_Task statement_.
Only the lines from the one containing "Instruction: Click the" through the last line below belong in your copy; transcribe them exactly and omit any pictures.

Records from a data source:

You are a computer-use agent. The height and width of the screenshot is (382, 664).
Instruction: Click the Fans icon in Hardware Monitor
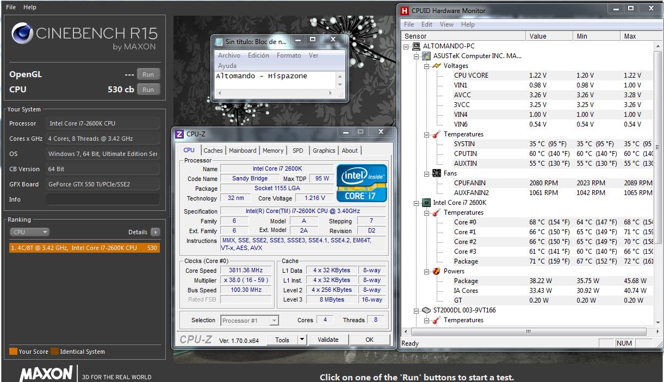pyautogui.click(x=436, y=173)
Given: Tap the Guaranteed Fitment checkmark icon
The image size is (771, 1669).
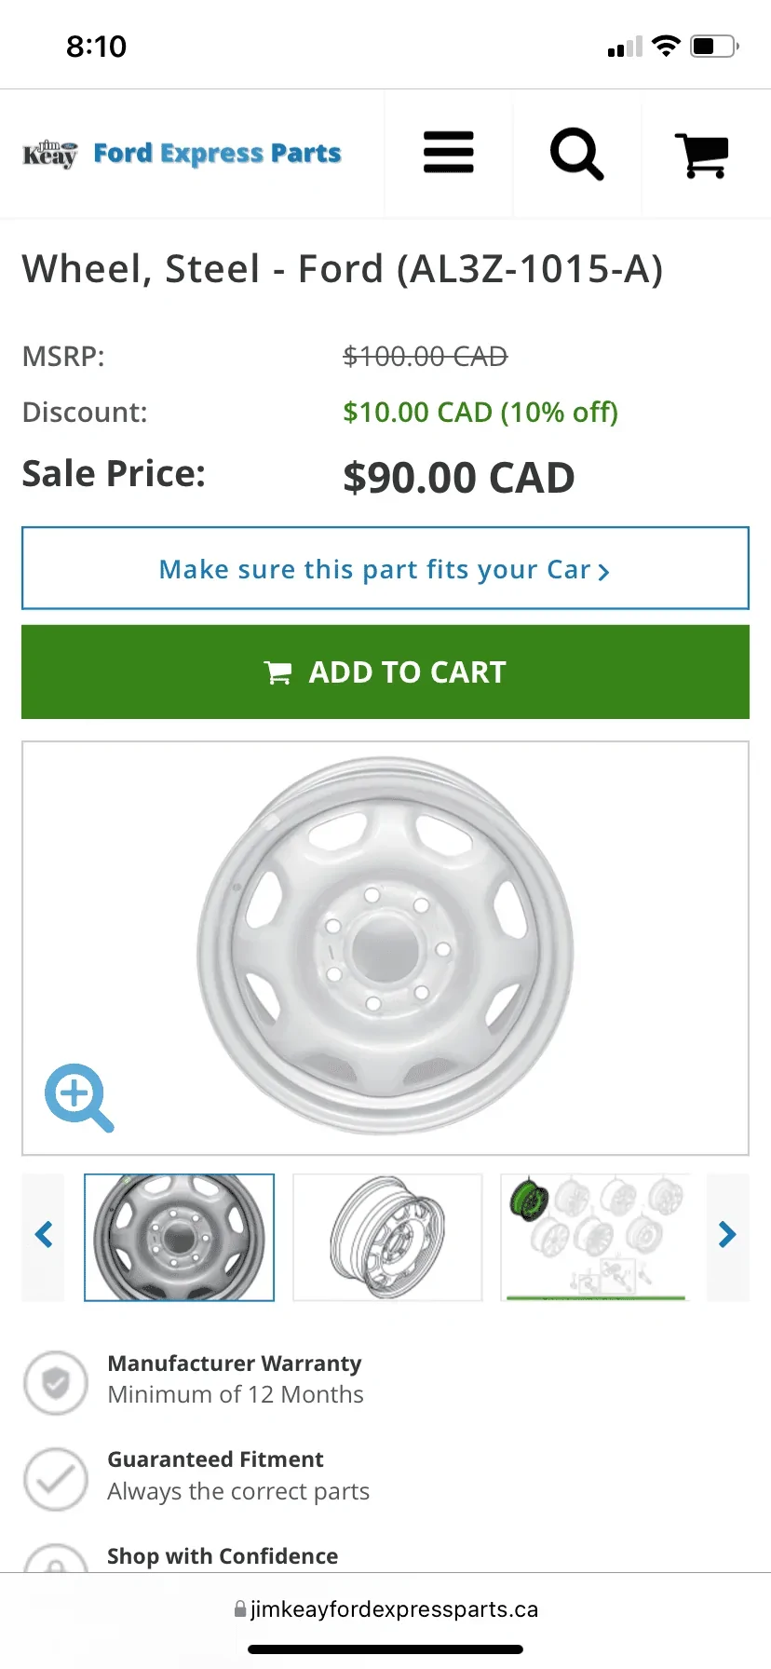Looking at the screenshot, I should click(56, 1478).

_Problem solution_.
Instruction: Click the Fans icon in Hardware Monitor
pyautogui.click(x=436, y=173)
Given: Tap the Guaranteed Fitment checkmark icon
The image size is (771, 1669).
Looking at the screenshot, I should click(56, 1478).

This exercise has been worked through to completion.